Внешний портрет Марка дан глазами Райского: «…лет двадцати семи, сложенный крепко, точно из металла, и пропорционально. Он был не блондин, а бледный лицом, и волосы, бледно-русые, закинутые густой гривой на уши и на затылок, открывали большой выпуклый лоб. Усы и борода жидкие…». Лицо у героя — дерзкое и как будто выходит вперед, худощавое. У Марка большие, цепкие кисти рук, а взгляд — холодный и небрежный ко всему. Описание Волохова напоминает нам какого-то не то зверя, не то зверька: «Сжавшись в комок, он сидел неподвижен но под этой неподвижностью таилась зоркость, чуткость и тревожность». Уже в данном описании угадывается отношение автора к герою и к нигилистам: Гончаров нарочито лишает образ Марка не просто аристократических черт, но и цивилизованности; при этом сходство героя с волком имеет двойственное значение — не то опасность и хищность, не то дикость и замкнутость. Большой лоб говорит о наличии ума, но при этом цвет его волос не определен: в его описании не чувствуется породы.

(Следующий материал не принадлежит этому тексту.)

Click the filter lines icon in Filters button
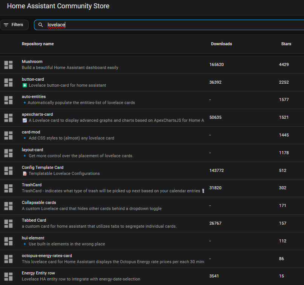The height and width of the screenshot is (285, 304). coord(6,25)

Вполне закономерно предположить, что в некотором роде Райский является рупором идей Гончарова в отношении Волохова. Вся суть натуры Марка, его образ жизни отображены во впечатлениях Бориса: «…витает, как птица или бездомная, бесприютная собака без хозяина, то есть без цели! Праздный ли это, затерявшийся повеса, заблудшая овца, или…». Птица — символ высоты и свободы, но в то же время герой сравнивается и с бродячей собакой; таким образом, получается, что место Марка в обществе не определено, он лишний: Волохов лишен возможности свободного полета, лишен дома, а главное — у него нет цели. А, по мнению Гончарова, ничтожность «волоховщины» именно в отсутствии цели, смысла.

Вероятно, Гончаров осуждает стремление некоторых представителей молодого поколения к особому мнению и считает это плевком в сторону традиций, «отцов»: «Не любит прямой дороги!» — думает о Марке Райский. Принципиальное воровство яблок из сада, путь в дом исключительно через окно — так писатель отразил в романе бесплодные, порой эпатажные попытки молодежи заявить о себе. Гончаров хочет показать, что соблюдение традиций — это не старомодно и не скучно, именно в них — вся сила жизни, ее смысл.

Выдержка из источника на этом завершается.